## WRITTEN TASK
Render each nonblank line of the listing below as a row of a Markdown table with the columns No. and Entry, omitting blank lines. Leave out the pictures.

## RECORDS TO PROCESS
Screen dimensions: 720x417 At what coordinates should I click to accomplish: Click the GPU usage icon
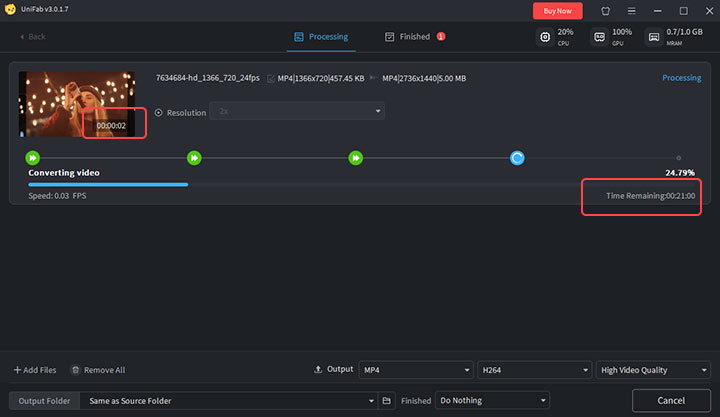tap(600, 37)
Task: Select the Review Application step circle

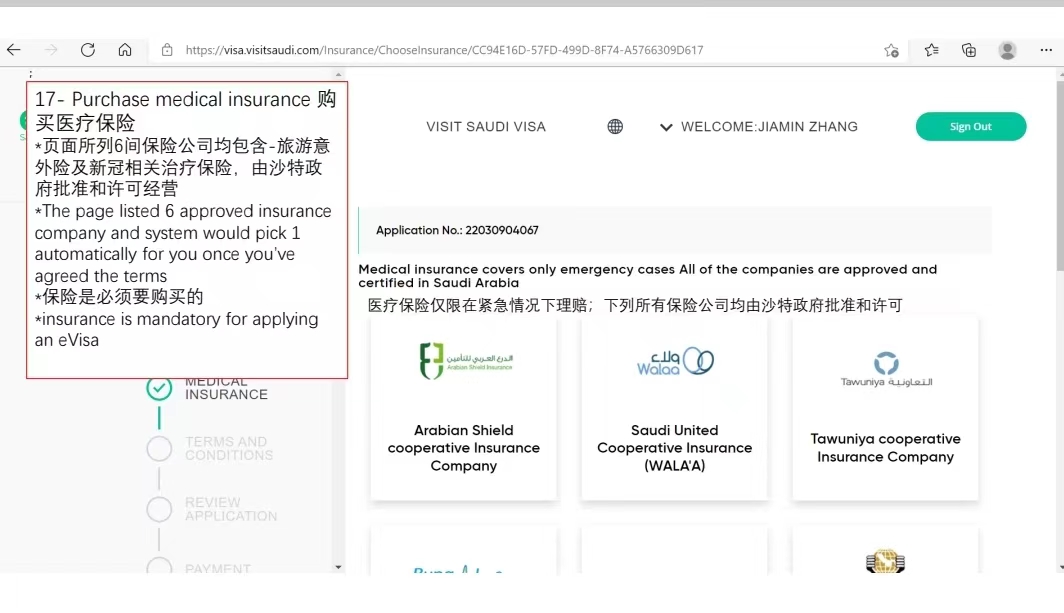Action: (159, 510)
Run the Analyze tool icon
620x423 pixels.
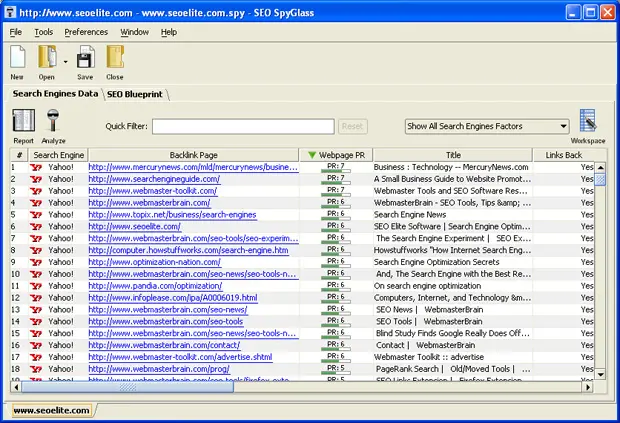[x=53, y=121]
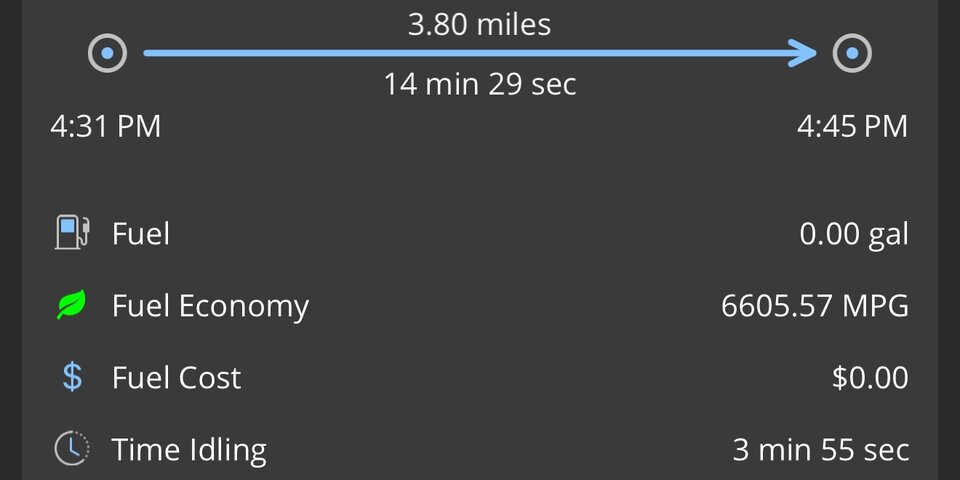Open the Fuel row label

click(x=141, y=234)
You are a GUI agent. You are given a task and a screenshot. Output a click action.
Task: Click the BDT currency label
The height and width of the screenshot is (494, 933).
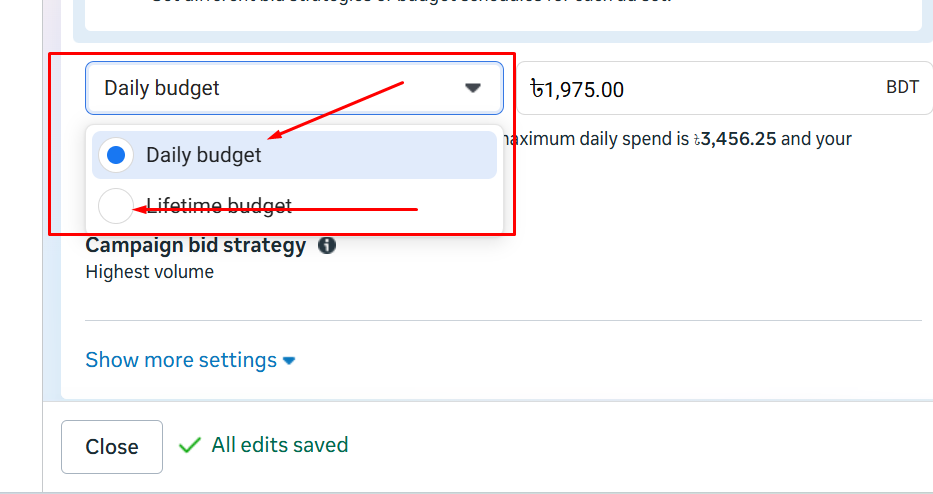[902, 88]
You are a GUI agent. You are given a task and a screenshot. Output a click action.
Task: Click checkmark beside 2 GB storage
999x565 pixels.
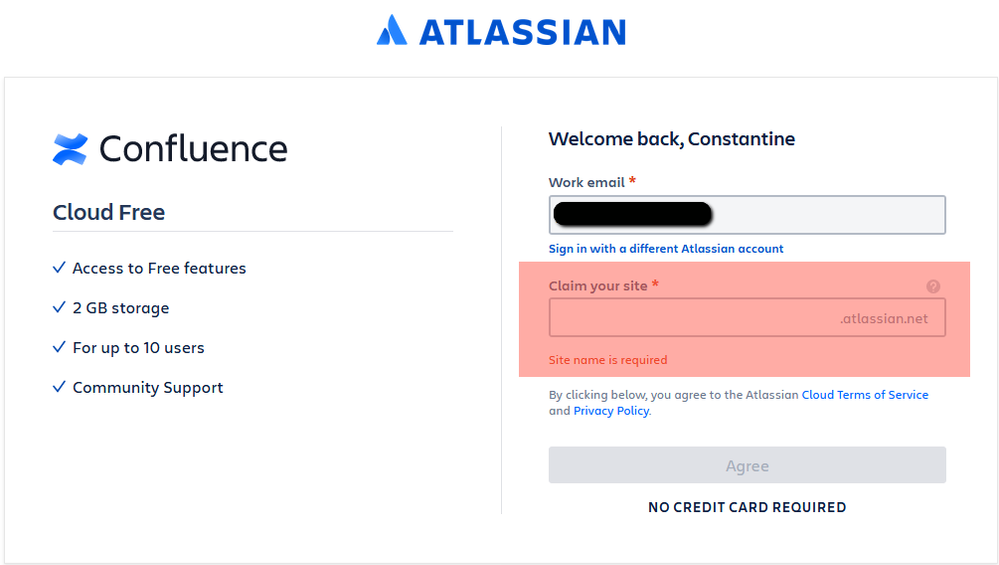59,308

## RESPONSE
| No. | Entry |
|---|---|
| 1 | Screen dimensions: 720x417 At what coordinates should I click to accomplish: Click the GPU usage icon |
| 2 | tap(600, 37) |
| 3 | Task: Select the Review Application step circle |
| 4 | Action: (159, 510) |
| 5 | Run the Analyze tool icon |
| 6 | 620x423 pixels. |
| 7 | [x=53, y=121] |
| 8 | Open the Fuel row label |
| 9 | click(x=141, y=234) |
| 10 | You are a GUI agent. You are given a task and a screenshot. Output a click action. |
| 11 | Task: Click the BDT currency label |
| 12 | The height and width of the screenshot is (494, 933). |
| 13 | [902, 88] |
| 14 | You are a GUI agent. You are given a task and a screenshot. Output a click action. |
| 15 | Task: Click checkmark beside 2 GB storage |
| 16 | 999x565 pixels. |
| 17 | 59,308 |